Gin Tonic is one of the most loved and consumed cocktails as much for its thirst-quenching taste as for the simplicity of its ingredients. How do you prepare an ideal Gin Tonic?
All you need is a tumbler glass (a cylindrical shaped highball type) filled with ice cubes and basic ingredients :
- 4 cl of gin;
- 10 cl of tonic water;
- 1 slice of lime or lemon, which is sometimes even squeezed into the drink to obtain an even deeper aroma.
Barmen from all over the world create this cocktail giving, at times, a personal touch: there are those who, in their interpretation, add 2 drops of Angostura for a very interesting herbaceous touch and those who insert a sprig of rosemary, a bit as a decoration and a little for the aromas it releases on contact with water and gin. For a touch of freshness it can also be served with 2 slices of cucumber or a slice of grapefruit or even ... berries! What certainly cannot be changed is the base of gin and tonic water to be poured directly into the glass without being shaken.
It seems crazy how this humble drink has, unlike others, such an ancient history, surprisingly full of intrigues that denies it is a simple combination. You are ready?
ORIGINS OF THE GIN:
It all started in the mid-17th century when the doctor Franciscus de la Boe (Dr. Sylvius) developed a research at the University of Leiden in the Netherlands, to make his patients assimilate all the benefits of juniper berries for blood circulation . In a short time he found the taste concoction: a distillate of wheat and juniper berries giving rise to what was then called jenever (today the EU has attributed the name exclusively to spirits produced in Belgium and the Netherlands).

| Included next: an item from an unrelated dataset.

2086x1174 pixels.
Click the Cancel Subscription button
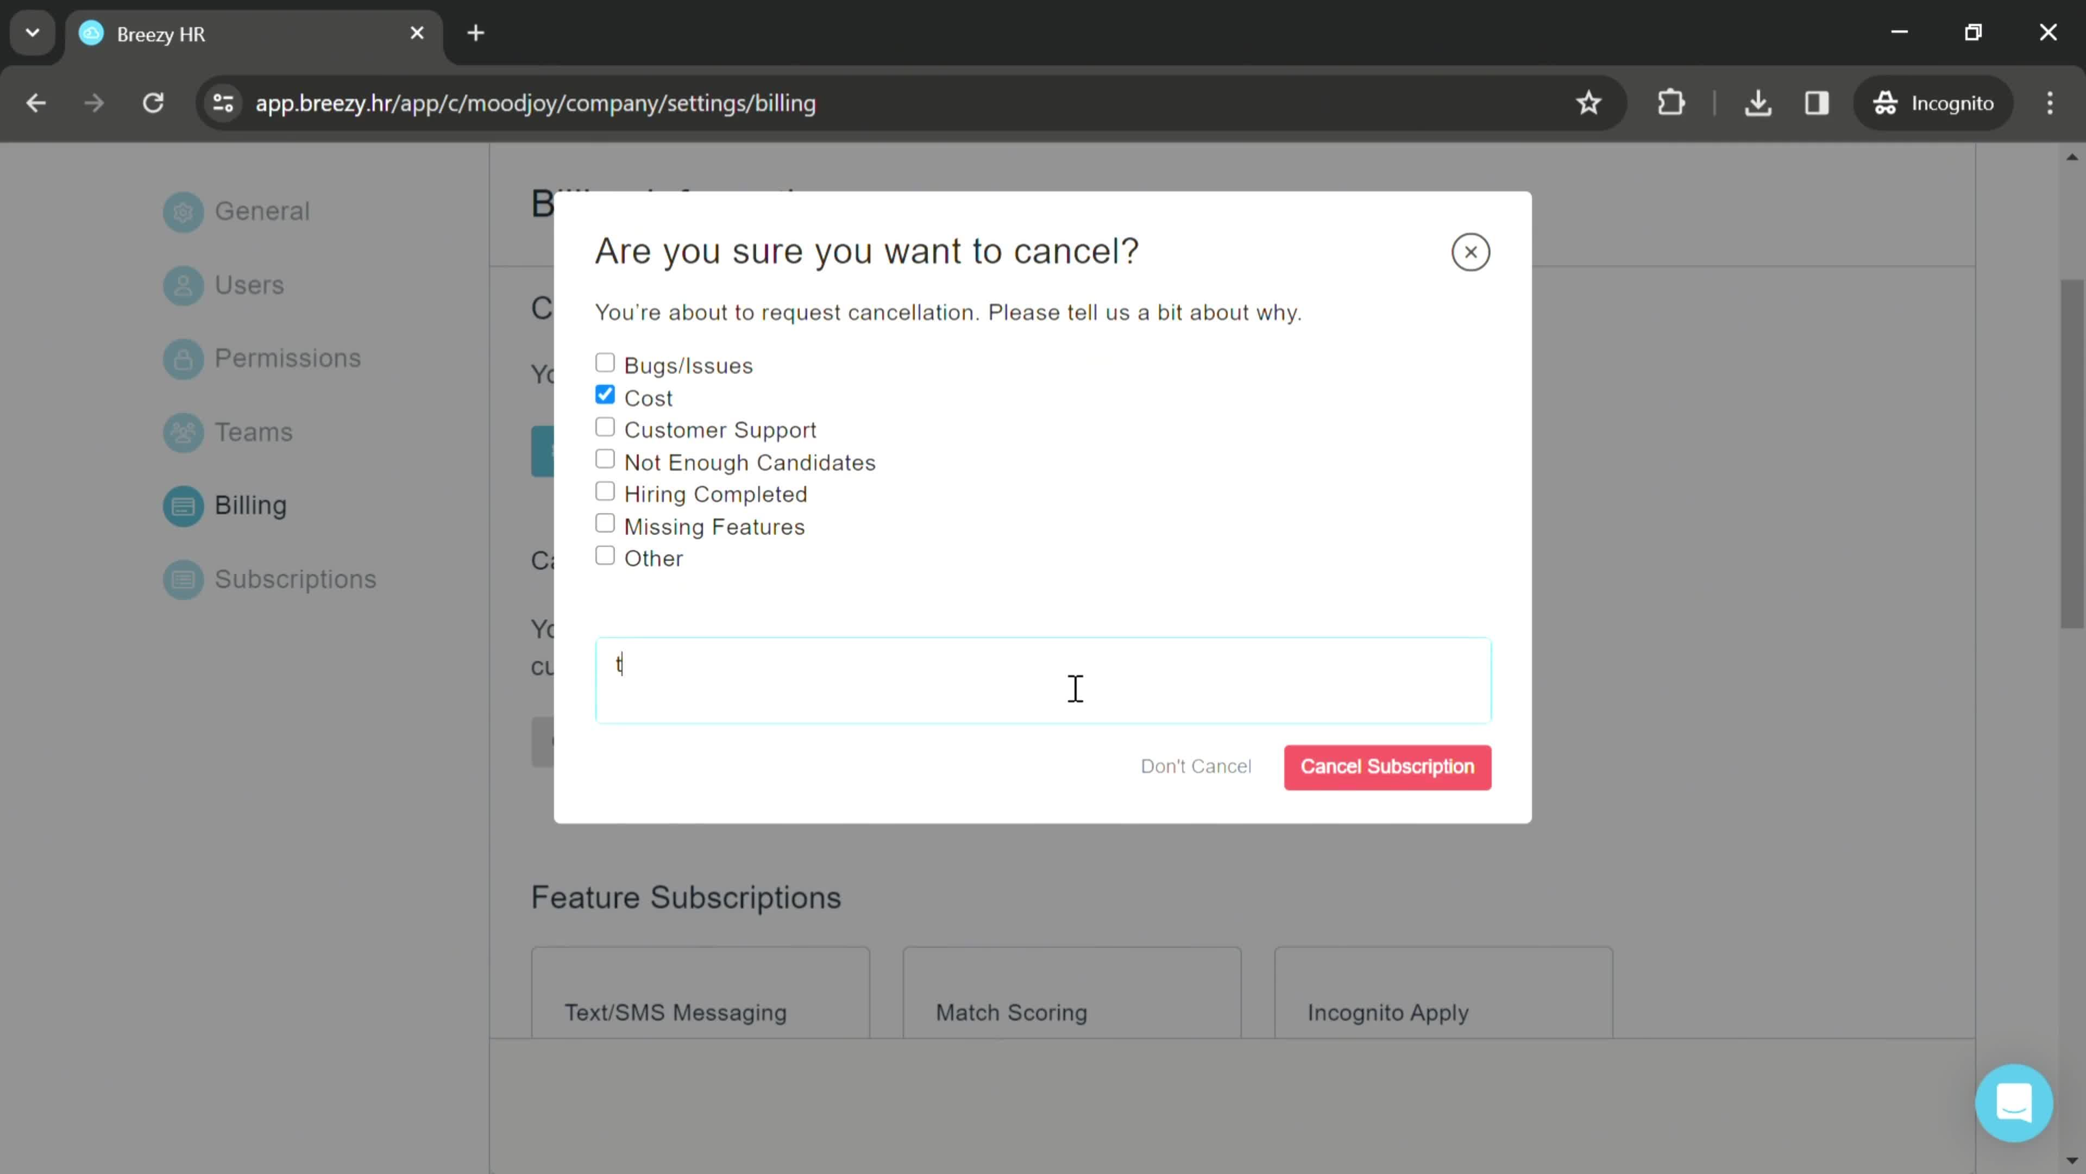(x=1387, y=766)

Soon, precisely in the Thirty Years War, when the Dutch and the British found themselves fighting alongside the Spanish Catholics, the two countries began to share their food and first of all just jenever. The British immediately fell in love with the distillate, giving it the name "Dutch Courage", calling it an energizing drink during the battle years. After the war, the British brought jenever home by starting to produce their own version which they similarly called genever, then with the abbreviation gen until it was finally named gin. The production of gin took off when, from the union of England and Scotland, the first distilleries were born producing increasingly intriguing variants of the distillate making it a product of their own.
Gin is, still today, produced by the distillation of barley ferment in which a mixture of herbs, spices, plants and roots (the botanicals) is macerated, first of all, in fact, juniper.
ORIGINS OF TONIC WATER:
As far as tonic water is concerned, we must start from the years in which the United Kingdom exercised its dominion over India. Times when feverish risks were not yet known. The colonialists, in fact, were surprised by a bitter, dangerous enemy, which soon spread, risking to decimate the English army: malaria.
At the beginning of the eighteenth century a surgeon of the 22nd regiment of the Royal Army arrived in Menorca to complete a research on the beneficial properties of the Cinchona bark (a plant with therapeutic properties of South American origin and still the basis of today's tonic water), for the treatment of feverish states and to combat malaria . He came up with a quinine "tonic", which was subsequently regularly released to soldiers on a mission.
It was also discovered that by adding to the "tonic" of quinine, carbon dioxide and sweeteners, the drink acquired a particular taste to be appreciated also as a soft drink.
GIN AND TONIC WATER, GIN TONIC IS BORN:
British soldiers complained so much about the bitter taste of that medicine that, even adding sugar and lemon, it was so sickening. And so it was thought to mix the two drugs to obtain one and more pleasant to the patients .
The most experienced, today, have preferences for both gin and tonic water but the truth is that the two ingredients have the power to enhance each other based on the theory of half the apple, completing perfectly in the most popular cocktail in the world .
And if we believe that Gin Tonic is ideal only for an aperitif and after dinner, we delude ourselves that there is no gastronomic accompaniment to the drink that surprisingly can be appreciated with fish and lean meat dishes, cold pasta, rice and even sandwich. Simple and delicate dishes.